== Problem requirements ==
Images excluded, return every record exactly as it reads.

== Material supplied ==
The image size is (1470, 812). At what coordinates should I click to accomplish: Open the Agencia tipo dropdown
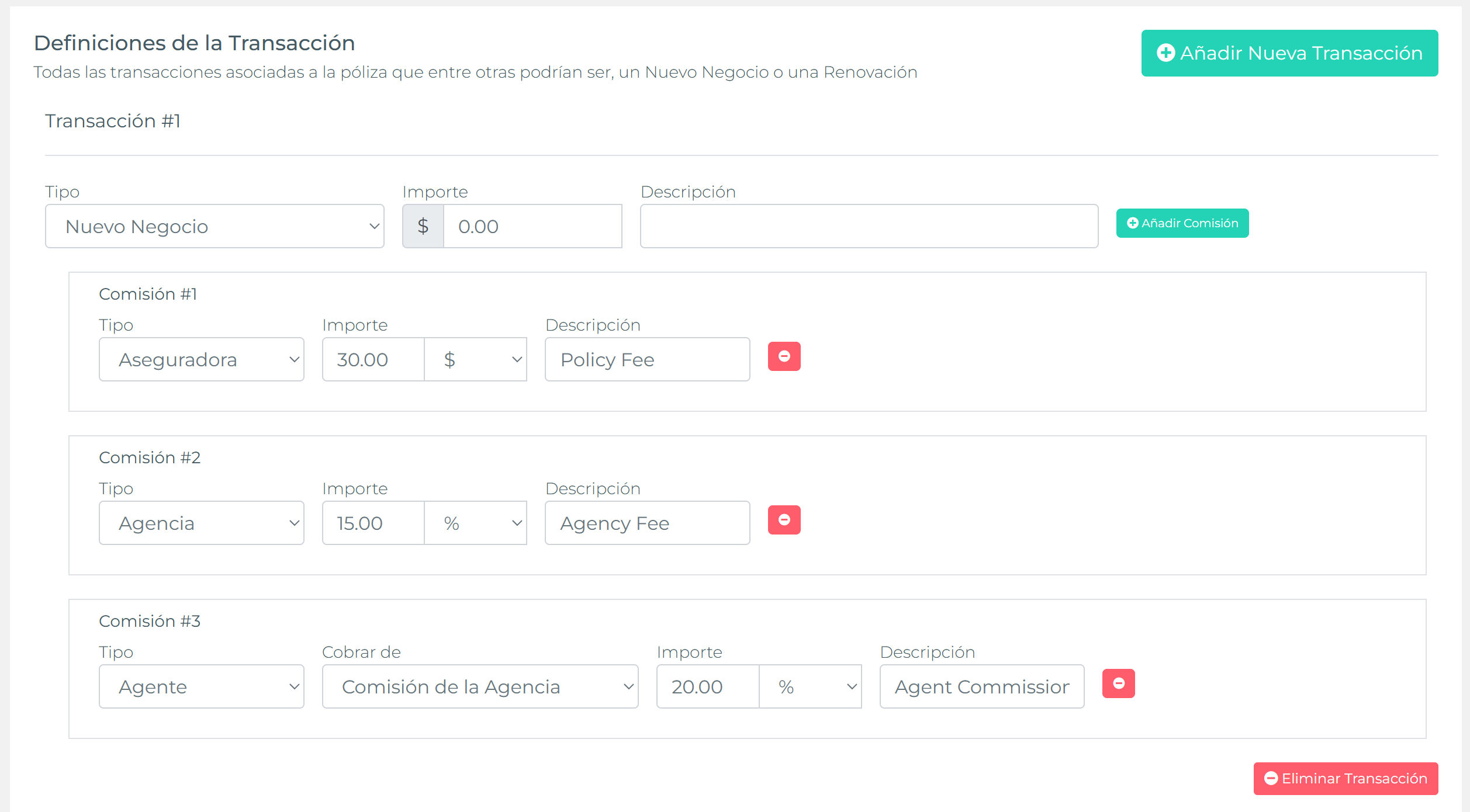[201, 523]
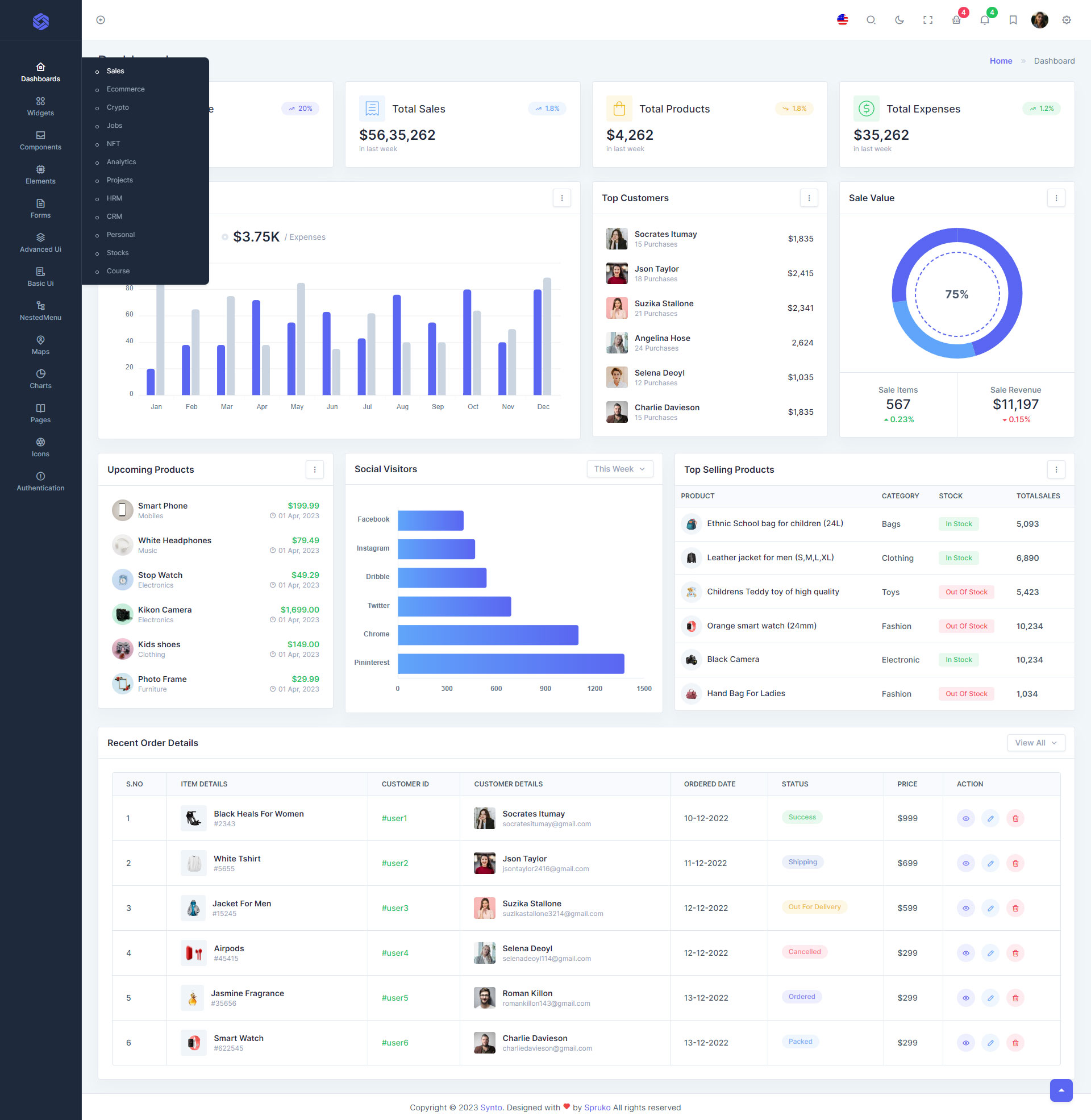Open the View All dropdown

tap(1035, 743)

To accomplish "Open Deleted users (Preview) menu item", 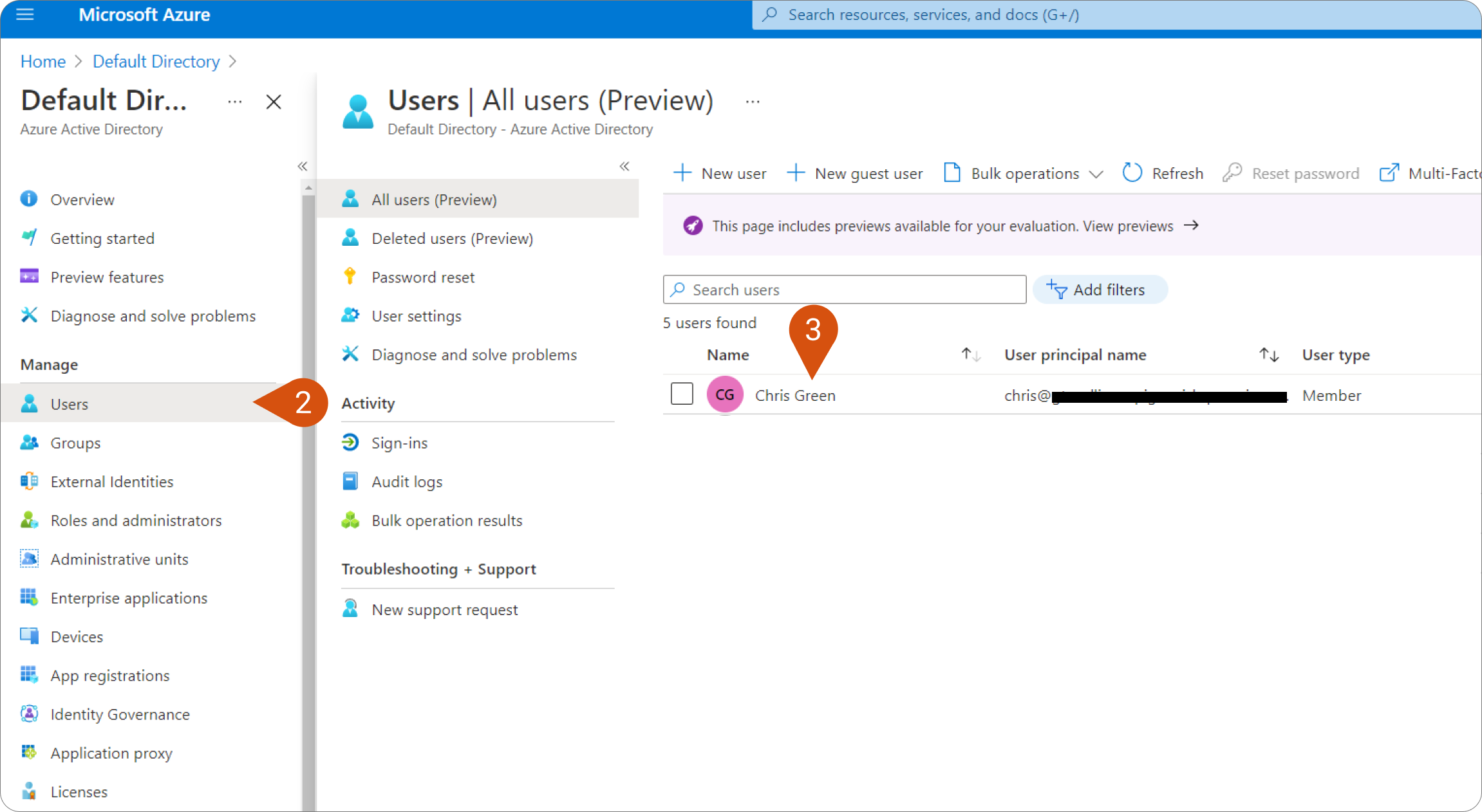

== Output for this task ==
The image size is (1470, 812). At what coordinates should I click to accomplish: Open the Agencia tipo dropdown
[201, 523]
Open the View All dropdown

tap(1035, 743)

To accomplish "Open Deleted users (Preview) menu item", 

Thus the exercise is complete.